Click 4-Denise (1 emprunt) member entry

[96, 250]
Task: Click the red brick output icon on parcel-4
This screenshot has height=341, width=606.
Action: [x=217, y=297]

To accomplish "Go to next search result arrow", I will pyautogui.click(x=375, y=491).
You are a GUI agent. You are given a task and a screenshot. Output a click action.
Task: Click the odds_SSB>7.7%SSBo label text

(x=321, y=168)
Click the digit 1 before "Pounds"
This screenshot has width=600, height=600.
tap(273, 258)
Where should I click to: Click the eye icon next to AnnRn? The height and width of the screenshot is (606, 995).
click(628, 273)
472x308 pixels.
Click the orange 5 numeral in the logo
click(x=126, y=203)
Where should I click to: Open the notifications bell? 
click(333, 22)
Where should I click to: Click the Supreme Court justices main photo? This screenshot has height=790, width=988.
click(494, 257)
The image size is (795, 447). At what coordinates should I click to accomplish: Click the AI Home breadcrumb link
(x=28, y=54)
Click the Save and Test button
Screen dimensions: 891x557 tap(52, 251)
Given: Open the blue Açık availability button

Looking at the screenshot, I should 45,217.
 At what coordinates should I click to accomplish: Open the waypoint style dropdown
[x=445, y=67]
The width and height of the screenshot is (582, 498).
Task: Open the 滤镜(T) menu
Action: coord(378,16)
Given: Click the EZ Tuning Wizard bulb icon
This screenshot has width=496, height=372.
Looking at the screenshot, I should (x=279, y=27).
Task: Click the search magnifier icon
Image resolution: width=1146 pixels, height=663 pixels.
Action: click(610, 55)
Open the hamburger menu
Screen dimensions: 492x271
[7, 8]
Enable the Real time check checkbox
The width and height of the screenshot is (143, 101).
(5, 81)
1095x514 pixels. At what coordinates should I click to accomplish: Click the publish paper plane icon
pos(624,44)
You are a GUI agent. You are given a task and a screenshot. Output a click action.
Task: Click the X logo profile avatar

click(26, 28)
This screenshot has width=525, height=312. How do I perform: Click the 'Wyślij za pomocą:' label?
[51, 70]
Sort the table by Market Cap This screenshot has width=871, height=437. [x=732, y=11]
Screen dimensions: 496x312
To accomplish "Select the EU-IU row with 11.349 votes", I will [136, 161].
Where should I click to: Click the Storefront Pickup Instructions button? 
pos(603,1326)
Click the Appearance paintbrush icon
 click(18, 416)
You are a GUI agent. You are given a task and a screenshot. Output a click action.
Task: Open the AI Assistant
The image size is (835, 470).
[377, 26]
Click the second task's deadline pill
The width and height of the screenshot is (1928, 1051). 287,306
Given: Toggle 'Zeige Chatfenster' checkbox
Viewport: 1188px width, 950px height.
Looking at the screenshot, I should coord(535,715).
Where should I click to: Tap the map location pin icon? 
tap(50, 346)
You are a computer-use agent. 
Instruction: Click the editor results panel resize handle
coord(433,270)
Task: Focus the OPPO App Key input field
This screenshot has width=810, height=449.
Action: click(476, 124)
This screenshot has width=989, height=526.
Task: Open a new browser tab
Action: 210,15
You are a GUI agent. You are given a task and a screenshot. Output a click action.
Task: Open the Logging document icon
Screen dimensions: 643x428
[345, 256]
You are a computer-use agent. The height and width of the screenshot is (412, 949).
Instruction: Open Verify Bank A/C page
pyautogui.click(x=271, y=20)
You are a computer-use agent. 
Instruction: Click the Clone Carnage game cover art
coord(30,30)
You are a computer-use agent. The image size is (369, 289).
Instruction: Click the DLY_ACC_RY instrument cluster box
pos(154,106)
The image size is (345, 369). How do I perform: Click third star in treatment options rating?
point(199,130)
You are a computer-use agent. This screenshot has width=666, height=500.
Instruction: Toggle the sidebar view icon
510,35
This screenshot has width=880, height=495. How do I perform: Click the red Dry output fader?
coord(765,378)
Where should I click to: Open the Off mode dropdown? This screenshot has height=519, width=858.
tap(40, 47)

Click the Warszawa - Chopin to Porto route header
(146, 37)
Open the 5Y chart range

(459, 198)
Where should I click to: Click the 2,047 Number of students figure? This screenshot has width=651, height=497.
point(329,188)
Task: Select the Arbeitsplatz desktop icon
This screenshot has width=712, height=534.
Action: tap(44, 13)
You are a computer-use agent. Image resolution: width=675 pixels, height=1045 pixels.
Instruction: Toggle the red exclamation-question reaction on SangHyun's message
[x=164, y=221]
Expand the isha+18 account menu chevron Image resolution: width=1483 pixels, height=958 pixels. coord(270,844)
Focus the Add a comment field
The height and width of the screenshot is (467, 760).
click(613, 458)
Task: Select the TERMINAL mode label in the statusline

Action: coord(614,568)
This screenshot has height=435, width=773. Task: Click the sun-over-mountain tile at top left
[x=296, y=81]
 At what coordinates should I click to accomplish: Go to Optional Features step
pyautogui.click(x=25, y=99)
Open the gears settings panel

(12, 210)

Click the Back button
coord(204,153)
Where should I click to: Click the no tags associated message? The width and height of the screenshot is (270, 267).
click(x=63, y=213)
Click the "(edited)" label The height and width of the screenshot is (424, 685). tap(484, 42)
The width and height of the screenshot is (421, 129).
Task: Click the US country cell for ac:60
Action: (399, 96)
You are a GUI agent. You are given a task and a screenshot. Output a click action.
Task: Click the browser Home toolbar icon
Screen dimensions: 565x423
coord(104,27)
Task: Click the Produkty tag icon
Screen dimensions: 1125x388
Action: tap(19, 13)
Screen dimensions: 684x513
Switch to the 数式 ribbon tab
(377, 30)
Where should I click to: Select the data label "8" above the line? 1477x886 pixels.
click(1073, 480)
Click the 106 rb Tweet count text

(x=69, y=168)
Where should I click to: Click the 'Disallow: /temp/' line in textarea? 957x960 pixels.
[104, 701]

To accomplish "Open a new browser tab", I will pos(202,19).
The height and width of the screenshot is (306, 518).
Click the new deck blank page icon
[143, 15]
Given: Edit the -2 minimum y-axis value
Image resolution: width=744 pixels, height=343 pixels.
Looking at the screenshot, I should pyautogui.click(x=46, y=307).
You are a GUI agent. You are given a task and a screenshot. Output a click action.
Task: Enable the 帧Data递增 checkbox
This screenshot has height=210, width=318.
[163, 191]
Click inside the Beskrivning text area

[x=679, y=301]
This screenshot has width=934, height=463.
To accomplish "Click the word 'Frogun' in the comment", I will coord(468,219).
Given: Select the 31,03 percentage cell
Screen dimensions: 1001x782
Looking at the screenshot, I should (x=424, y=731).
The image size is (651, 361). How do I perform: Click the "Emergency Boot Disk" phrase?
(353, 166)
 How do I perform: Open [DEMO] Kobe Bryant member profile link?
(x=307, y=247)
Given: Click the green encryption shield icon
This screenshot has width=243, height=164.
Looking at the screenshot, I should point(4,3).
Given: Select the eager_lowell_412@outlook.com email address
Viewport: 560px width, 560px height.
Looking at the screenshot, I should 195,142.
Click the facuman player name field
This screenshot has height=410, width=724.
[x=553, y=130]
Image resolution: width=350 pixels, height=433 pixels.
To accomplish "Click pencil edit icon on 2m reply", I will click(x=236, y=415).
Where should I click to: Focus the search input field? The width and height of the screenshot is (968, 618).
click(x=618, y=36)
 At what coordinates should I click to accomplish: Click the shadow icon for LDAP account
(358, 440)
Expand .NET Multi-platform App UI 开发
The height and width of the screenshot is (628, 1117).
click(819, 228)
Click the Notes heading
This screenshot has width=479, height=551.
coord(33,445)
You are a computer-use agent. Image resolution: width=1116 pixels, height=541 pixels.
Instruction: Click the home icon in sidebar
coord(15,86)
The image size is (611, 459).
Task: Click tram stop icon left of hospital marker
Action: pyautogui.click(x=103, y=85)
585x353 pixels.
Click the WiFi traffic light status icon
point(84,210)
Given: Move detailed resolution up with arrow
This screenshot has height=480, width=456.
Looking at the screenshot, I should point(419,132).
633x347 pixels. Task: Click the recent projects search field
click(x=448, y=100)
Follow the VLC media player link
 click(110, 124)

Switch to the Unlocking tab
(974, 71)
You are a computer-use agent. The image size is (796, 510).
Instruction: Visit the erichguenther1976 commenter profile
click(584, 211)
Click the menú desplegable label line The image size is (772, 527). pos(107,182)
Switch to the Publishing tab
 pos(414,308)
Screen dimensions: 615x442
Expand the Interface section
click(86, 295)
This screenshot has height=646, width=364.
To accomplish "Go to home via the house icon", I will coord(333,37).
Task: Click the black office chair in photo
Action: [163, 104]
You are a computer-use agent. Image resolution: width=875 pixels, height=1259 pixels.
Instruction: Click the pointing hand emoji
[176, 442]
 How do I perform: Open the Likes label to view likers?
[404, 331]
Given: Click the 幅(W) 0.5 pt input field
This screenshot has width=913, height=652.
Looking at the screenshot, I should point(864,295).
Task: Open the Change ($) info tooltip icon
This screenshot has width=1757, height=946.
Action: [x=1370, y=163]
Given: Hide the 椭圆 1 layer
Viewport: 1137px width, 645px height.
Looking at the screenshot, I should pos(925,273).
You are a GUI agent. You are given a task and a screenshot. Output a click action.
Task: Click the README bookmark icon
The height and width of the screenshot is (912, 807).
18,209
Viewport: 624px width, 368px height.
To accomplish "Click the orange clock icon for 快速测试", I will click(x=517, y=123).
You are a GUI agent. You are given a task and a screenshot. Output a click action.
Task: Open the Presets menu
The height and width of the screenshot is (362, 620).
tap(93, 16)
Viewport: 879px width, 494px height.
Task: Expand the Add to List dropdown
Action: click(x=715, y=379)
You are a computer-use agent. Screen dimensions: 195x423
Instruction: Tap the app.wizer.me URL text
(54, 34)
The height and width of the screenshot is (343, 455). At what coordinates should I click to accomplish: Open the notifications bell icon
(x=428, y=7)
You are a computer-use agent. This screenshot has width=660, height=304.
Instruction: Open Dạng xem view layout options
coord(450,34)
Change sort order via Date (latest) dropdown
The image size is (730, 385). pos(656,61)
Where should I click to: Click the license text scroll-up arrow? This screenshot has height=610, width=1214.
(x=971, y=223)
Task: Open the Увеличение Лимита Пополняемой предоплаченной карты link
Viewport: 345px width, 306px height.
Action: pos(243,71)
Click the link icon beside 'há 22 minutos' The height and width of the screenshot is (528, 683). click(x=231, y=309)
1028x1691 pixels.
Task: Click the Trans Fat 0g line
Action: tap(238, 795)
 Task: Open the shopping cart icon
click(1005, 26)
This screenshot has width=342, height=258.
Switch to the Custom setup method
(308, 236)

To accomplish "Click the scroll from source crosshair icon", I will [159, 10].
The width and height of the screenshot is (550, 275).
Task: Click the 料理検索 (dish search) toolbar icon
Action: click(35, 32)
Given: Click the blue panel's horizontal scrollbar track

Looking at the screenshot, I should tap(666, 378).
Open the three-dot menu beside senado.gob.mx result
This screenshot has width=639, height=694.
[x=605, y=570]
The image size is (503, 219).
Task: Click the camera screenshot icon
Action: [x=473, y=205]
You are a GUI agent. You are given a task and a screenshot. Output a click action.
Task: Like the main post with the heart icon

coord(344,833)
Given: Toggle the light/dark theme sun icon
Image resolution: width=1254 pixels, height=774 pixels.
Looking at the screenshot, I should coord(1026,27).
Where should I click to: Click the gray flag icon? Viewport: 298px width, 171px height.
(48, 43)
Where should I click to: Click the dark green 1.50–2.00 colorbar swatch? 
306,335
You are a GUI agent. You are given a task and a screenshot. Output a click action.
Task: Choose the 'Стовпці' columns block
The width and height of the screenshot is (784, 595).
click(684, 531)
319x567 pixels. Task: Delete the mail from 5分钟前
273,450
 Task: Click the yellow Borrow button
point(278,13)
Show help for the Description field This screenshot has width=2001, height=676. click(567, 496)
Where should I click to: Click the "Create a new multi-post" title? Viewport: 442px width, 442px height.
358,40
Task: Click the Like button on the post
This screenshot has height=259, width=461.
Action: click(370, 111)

> **WORK TO COMPLETE**:
Everything above from the line with "Expand the Interface section" to the line with "Task: Open the Увеличение", both included, must be repeated exactly, and nothing outside that range.

> **SOLUTION TO THIS PROBLEM**:
Expand the Interface section
click(86, 295)
This screenshot has height=646, width=364.
To accomplish "Go to home via the house icon", I will coord(333,37).
Task: Click the black office chair in photo
Action: [163, 104]
You are a computer-use agent. Image resolution: width=875 pixels, height=1259 pixels.
Instruction: Click the pointing hand emoji
[176, 442]
 How do I perform: Open the Likes label to view likers?
[404, 331]
Given: Click the 幅(W) 0.5 pt input field
This screenshot has width=913, height=652.
Looking at the screenshot, I should point(864,295).
Task: Open the Change ($) info tooltip icon
This screenshot has width=1757, height=946.
Action: [x=1370, y=163]
Given: Hide the 椭圆 1 layer
Viewport: 1137px width, 645px height.
Looking at the screenshot, I should pos(925,273).
You are a GUI agent. You are given a task and a screenshot. Output a click action.
Task: Click the README bookmark icon
The height and width of the screenshot is (912, 807).
18,209
Viewport: 624px width, 368px height.
To accomplish "Click the orange clock icon for 快速测试", I will click(x=517, y=123).
You are a GUI agent. You are given a task and a screenshot. Output a click action.
Task: Open the Presets menu
The height and width of the screenshot is (362, 620).
tap(93, 16)
Viewport: 879px width, 494px height.
Task: Expand the Add to List dropdown
Action: click(x=715, y=379)
You are a computer-use agent. Screen dimensions: 195x423
Instruction: Tap the app.wizer.me URL text
(54, 34)
The height and width of the screenshot is (343, 455). At what coordinates should I click to accomplish: Open the notifications bell icon
(x=428, y=7)
You are a computer-use agent. This screenshot has width=660, height=304.
Instruction: Open Dạng xem view layout options
coord(450,34)
Change sort order via Date (latest) dropdown
The image size is (730, 385). pos(656,61)
Where should I click to: Click the license text scroll-up arrow? This screenshot has height=610, width=1214.
(x=971, y=223)
Task: Open the Увеличение Лимита Пополняемой предоплаченной карты link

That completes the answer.